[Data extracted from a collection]
[Begin]

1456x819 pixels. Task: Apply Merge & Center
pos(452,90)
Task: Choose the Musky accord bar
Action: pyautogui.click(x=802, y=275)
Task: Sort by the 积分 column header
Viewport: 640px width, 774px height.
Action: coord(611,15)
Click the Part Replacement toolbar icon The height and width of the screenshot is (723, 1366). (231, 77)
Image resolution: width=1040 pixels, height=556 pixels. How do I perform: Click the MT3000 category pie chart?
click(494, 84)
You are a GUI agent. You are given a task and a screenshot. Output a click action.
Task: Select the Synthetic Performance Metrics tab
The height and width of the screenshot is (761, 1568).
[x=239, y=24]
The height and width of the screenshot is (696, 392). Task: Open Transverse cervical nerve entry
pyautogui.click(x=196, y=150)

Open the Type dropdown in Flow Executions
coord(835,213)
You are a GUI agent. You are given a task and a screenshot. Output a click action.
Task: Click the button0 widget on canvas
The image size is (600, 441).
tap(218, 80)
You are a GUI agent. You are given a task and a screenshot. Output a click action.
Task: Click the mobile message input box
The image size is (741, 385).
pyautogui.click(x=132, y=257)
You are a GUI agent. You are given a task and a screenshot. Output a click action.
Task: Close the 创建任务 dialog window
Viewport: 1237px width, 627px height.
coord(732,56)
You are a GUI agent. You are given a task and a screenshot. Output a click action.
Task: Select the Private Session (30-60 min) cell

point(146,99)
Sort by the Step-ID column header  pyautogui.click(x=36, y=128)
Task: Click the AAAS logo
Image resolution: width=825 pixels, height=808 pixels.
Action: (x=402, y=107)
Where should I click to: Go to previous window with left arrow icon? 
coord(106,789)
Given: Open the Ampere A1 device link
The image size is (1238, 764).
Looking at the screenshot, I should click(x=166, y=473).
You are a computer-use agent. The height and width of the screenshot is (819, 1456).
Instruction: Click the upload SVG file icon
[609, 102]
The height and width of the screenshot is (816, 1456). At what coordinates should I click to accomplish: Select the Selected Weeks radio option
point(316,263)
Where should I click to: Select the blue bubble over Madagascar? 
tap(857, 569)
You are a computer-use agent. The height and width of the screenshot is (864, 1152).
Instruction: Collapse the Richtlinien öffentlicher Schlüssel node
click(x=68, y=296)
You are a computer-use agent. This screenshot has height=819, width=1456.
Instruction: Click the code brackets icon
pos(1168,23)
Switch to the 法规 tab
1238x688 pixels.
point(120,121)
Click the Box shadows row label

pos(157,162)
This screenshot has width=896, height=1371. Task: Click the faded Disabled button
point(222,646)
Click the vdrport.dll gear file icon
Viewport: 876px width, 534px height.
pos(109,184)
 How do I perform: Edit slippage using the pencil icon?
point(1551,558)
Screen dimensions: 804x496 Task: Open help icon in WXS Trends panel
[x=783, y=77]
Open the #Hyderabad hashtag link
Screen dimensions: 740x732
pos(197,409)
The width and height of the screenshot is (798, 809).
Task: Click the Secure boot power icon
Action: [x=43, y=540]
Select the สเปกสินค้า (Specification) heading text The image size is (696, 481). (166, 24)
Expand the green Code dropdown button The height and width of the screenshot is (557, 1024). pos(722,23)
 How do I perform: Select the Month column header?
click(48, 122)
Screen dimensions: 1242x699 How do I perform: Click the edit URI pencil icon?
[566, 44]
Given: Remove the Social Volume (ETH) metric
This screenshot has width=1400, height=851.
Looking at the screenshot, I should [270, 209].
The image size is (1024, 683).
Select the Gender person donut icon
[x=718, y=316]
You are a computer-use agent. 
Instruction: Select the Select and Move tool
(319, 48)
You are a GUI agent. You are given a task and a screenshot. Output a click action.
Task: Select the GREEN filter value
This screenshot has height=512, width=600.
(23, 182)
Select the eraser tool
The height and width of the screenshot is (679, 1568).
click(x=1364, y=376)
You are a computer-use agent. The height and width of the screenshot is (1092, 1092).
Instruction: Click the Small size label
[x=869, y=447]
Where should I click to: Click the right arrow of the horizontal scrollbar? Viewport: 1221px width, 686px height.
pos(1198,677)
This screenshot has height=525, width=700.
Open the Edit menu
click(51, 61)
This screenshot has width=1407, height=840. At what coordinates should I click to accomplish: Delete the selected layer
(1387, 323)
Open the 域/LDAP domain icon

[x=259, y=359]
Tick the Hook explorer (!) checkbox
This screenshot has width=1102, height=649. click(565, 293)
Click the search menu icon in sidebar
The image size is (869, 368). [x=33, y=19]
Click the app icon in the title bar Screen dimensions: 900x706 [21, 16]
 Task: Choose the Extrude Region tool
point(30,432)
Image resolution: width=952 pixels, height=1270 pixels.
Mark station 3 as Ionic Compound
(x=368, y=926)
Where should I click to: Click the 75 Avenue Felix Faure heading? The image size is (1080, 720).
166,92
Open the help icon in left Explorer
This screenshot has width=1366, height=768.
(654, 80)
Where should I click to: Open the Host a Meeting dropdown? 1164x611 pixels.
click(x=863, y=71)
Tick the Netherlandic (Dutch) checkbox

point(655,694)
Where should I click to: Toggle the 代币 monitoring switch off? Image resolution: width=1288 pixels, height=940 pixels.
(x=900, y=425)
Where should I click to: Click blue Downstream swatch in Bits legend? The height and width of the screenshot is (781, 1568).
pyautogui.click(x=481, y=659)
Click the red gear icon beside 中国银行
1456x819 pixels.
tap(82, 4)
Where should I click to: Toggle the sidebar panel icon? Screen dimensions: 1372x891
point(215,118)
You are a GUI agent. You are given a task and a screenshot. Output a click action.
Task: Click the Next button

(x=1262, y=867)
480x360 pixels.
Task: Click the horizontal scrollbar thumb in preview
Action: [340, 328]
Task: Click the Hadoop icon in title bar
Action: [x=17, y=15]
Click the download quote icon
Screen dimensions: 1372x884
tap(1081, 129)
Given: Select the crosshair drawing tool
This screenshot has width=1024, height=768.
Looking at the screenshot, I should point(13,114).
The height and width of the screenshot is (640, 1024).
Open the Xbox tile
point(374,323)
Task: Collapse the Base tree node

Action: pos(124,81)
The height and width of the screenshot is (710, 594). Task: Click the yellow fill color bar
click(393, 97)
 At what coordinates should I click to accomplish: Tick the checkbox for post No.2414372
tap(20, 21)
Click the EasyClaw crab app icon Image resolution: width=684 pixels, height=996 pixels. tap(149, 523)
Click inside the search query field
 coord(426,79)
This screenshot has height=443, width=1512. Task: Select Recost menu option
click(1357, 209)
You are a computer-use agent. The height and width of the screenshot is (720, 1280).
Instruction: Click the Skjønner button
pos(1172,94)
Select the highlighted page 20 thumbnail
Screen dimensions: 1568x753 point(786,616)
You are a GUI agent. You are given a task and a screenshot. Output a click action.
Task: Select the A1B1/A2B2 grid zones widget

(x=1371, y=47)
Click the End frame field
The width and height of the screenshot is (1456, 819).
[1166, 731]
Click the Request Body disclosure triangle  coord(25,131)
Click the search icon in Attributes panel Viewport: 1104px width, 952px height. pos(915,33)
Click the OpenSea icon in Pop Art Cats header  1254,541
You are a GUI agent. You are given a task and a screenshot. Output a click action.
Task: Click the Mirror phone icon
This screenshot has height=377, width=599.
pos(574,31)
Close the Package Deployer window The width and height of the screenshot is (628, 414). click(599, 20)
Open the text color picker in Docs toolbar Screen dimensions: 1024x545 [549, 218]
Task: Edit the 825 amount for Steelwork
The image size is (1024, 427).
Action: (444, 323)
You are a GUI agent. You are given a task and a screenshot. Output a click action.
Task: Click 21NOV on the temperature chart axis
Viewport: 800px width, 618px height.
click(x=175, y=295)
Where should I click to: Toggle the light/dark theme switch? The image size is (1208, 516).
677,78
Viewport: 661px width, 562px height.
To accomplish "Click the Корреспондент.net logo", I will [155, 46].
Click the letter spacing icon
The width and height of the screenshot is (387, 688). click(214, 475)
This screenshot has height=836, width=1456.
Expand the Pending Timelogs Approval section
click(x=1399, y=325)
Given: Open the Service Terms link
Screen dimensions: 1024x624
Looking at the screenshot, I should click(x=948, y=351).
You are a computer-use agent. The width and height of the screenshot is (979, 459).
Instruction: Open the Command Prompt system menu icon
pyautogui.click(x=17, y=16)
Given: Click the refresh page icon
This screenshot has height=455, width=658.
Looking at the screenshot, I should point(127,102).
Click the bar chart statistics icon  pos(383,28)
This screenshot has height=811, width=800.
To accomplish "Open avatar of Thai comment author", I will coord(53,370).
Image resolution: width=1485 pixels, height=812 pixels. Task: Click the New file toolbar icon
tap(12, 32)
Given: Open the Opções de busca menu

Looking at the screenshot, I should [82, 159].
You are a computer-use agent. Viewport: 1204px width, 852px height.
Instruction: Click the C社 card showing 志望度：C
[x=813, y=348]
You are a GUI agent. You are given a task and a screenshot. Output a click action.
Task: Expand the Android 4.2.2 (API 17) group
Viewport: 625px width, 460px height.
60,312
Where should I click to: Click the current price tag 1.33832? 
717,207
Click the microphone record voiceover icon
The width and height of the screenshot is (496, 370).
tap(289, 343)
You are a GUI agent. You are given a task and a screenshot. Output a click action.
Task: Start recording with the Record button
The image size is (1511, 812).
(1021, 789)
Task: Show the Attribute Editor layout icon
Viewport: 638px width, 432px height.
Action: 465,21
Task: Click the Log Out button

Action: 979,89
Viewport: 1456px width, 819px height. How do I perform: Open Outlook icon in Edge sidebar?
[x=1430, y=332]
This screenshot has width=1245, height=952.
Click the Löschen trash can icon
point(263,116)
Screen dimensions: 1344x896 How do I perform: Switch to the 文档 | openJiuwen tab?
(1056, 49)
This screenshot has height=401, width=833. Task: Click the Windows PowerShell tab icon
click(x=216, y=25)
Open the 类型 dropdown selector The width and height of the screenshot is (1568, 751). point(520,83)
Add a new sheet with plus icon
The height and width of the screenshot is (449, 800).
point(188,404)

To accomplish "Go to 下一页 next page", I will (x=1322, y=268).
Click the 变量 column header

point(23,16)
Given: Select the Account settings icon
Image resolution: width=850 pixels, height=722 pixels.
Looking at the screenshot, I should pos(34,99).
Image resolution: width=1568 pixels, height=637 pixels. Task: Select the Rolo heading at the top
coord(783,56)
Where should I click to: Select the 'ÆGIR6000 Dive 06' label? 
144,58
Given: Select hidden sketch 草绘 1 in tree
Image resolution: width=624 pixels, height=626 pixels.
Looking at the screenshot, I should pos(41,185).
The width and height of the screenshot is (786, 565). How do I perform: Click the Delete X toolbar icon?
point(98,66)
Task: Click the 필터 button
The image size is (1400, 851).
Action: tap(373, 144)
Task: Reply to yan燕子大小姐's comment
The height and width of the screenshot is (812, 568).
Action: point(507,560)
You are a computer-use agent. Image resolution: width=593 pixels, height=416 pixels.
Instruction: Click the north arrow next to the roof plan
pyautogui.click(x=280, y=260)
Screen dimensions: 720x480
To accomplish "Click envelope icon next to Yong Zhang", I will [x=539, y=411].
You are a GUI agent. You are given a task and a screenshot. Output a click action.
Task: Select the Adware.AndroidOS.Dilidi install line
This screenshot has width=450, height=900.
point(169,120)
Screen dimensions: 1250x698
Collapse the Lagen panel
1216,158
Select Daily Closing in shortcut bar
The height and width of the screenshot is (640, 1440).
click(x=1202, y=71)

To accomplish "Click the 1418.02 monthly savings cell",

[End]

_Task description_
Render the items from their beginning through the line containing "Looking at the screenshot, I should click(x=166, y=473).", both ends included, as a JSON list of strings with one string per line. Omit blank lines.

_The answer_
[
  "1456x819 pixels. Task: Apply Merge & Center",
  "pos(452,90)",
  "Task: Choose the Musky accord bar",
  "Action: pyautogui.click(x=802, y=275)",
  "Task: Sort by the 积分 column header",
  "Viewport: 640px width, 774px height.",
  "Action: coord(611,15)",
  "Click the Part Replacement toolbar icon The height and width of the screenshot is (723, 1366). (231, 77)",
  "Image resolution: width=1040 pixels, height=556 pixels. How do I perform: Click the MT3000 category pie chart?",
  "click(494, 84)",
  "You are a GUI agent. You are given a task and a screenshot. Output a click action.",
  "Task: Select the Synthetic Performance Metrics tab",
  "The height and width of the screenshot is (761, 1568).",
  "[x=239, y=24]",
  "The height and width of the screenshot is (696, 392). Task: Open Transverse cervical nerve entry",
  "pyautogui.click(x=196, y=150)",
  "Open the Type dropdown in Flow Executions",
  "coord(835,213)",
  "You are a GUI agent. You are given a task and a screenshot. Output a click action.",
  "Task: Click the button0 widget on canvas",
  "The image size is (600, 441).",
  "tap(218, 80)",
  "You are a GUI agent. You are given a task and a screenshot. Output a click action.",
  "Task: Click the mobile message input box",
  "The image size is (741, 385).",
  "pyautogui.click(x=132, y=257)",
  "You are a GUI agent. You are given a task and a screenshot. Output a click action.",
  "Task: Close the 创建任务 dialog window",
  "Viewport: 1237px width, 627px height.",
  "coord(732,56)",
  "You are a GUI agent. You are given a task and a screenshot. Output a click action.",
  "Task: Select the Private Session (30-60 min) cell",
  "point(146,99)",
  "Sort by the Step-ID column header  pyautogui.click(x=36, y=128)",
  "Task: Click the AAAS logo",
  "Image resolution: width=825 pixels, height=808 pixels.",
  "Action: (x=402, y=107)",
  "Where should I click to: Go to previous window with left arrow icon? ",
  "coord(106,789)",
  "Given: Open the Ampere A1 device link",
  "The image size is (1238, 764).",
  "Looking at the screenshot, I should click(x=166, y=473)."
]